▸ Supplied entries:

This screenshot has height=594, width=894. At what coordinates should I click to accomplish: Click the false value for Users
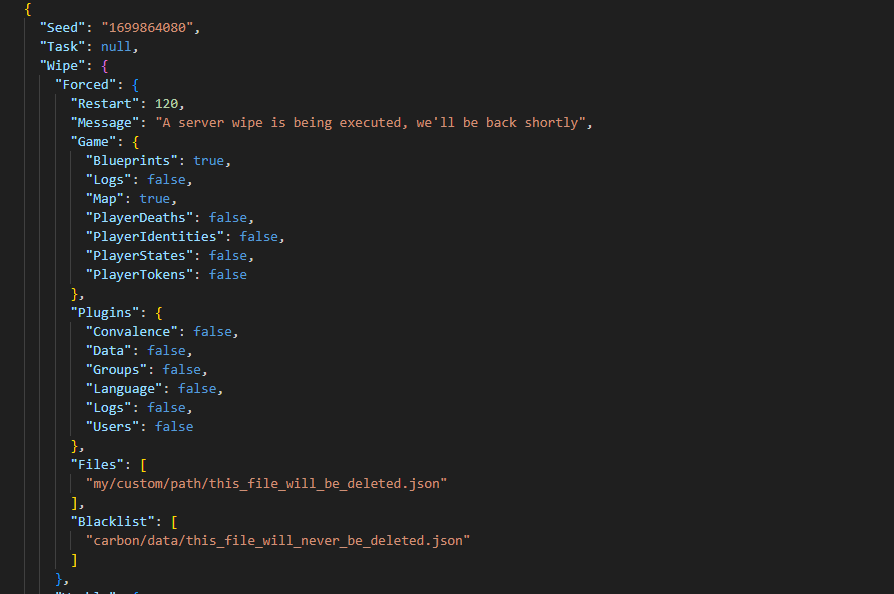point(174,427)
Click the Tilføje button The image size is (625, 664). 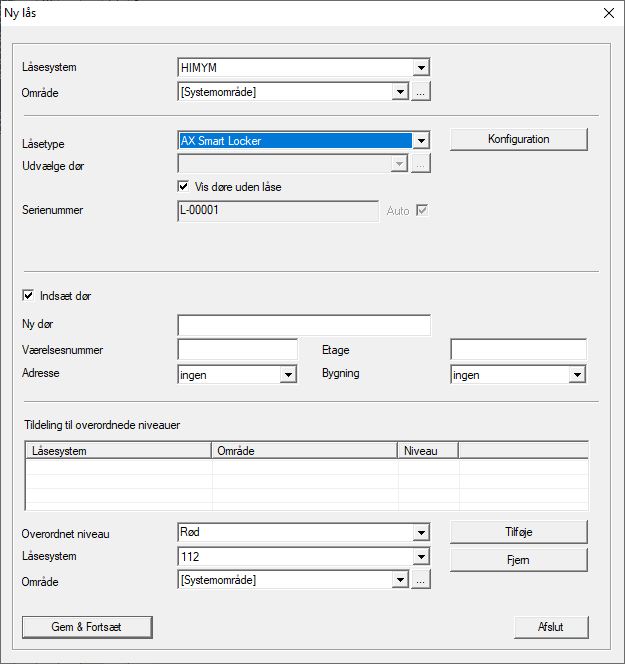coord(518,532)
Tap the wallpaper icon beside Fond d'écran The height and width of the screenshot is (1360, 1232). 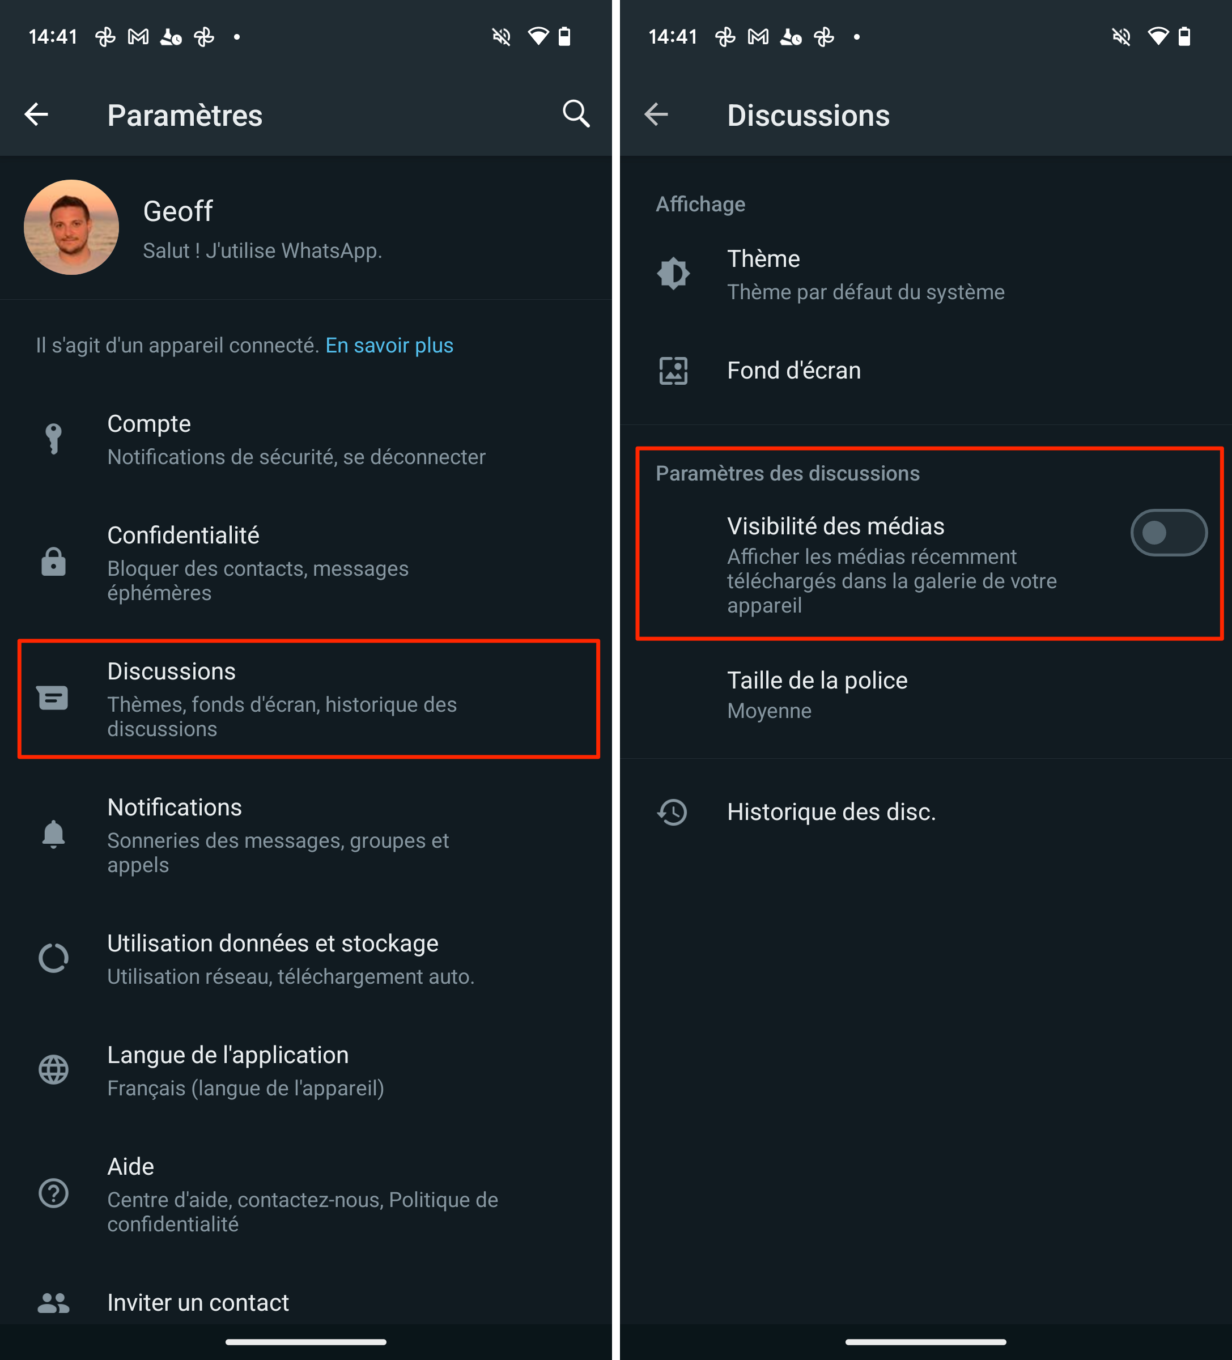click(673, 371)
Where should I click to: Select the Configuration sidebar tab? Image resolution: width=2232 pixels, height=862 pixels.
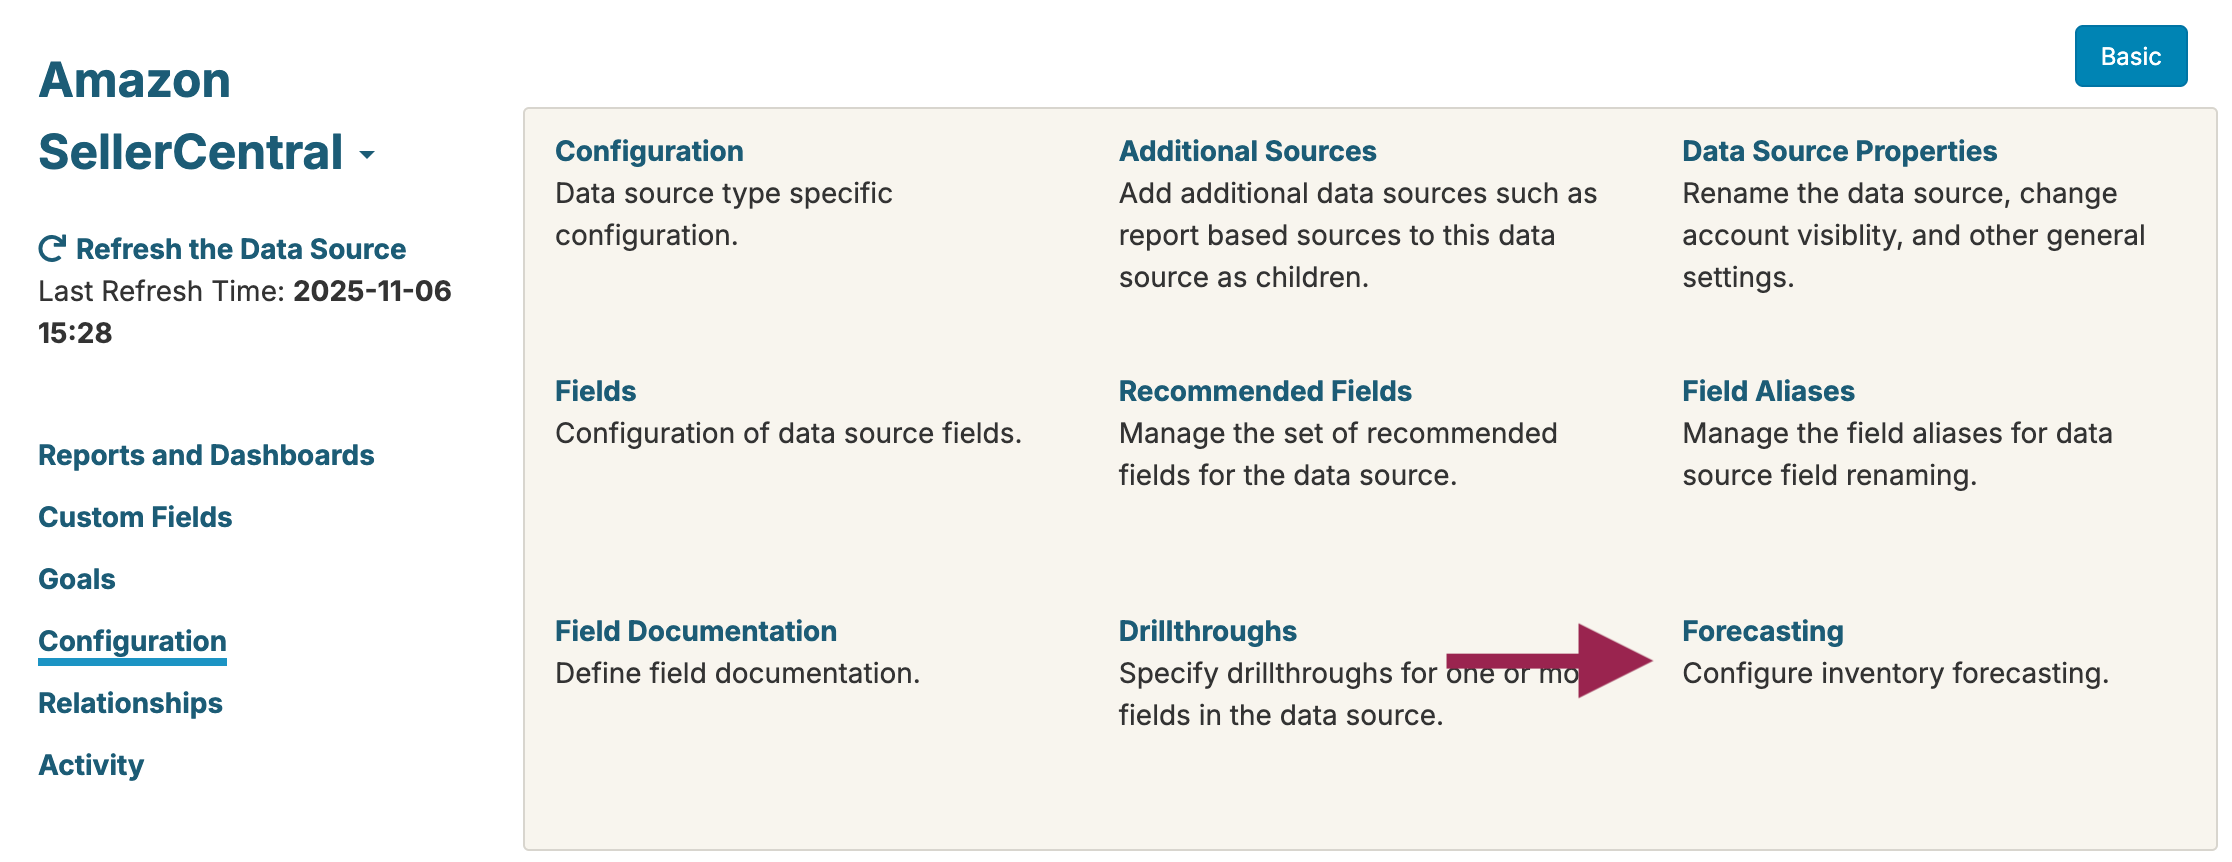click(132, 641)
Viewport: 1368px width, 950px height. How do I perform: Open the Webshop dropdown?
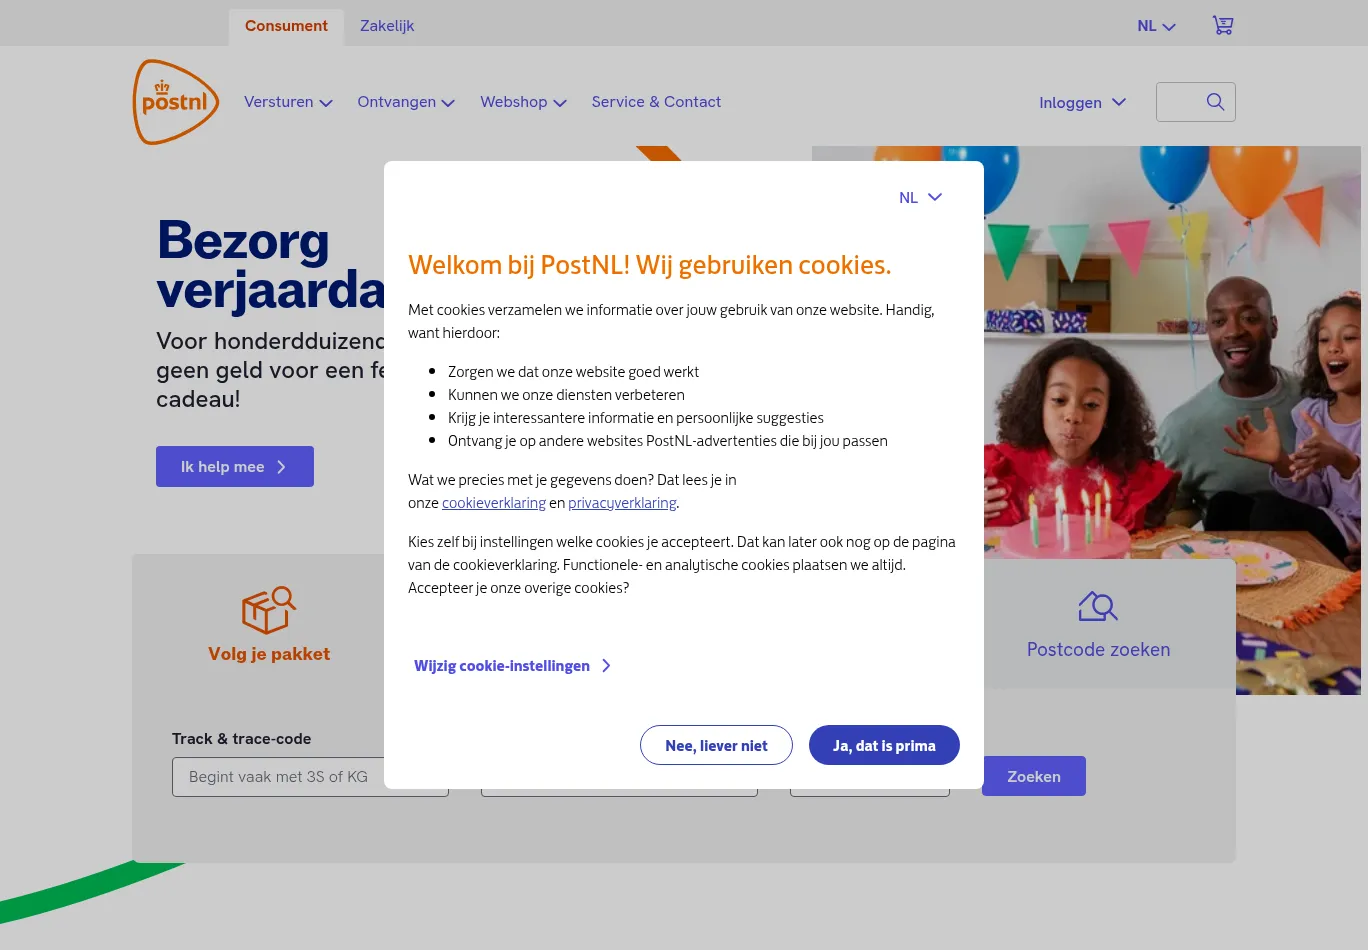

▸ Work to complete: Take the line containing "Where should I" as the first line and the last line of the data above as the final one, and output exactly the lines between them, inclusive, with no pictures.

▸ Result of the task:
Where should I click to: Select the Configuration sidebar tab? Image resolution: width=2232 pixels, height=862 pixels.
click(132, 641)
Viewport: 1368px width, 950px height. How do I perform: Open the Webshop dropdown?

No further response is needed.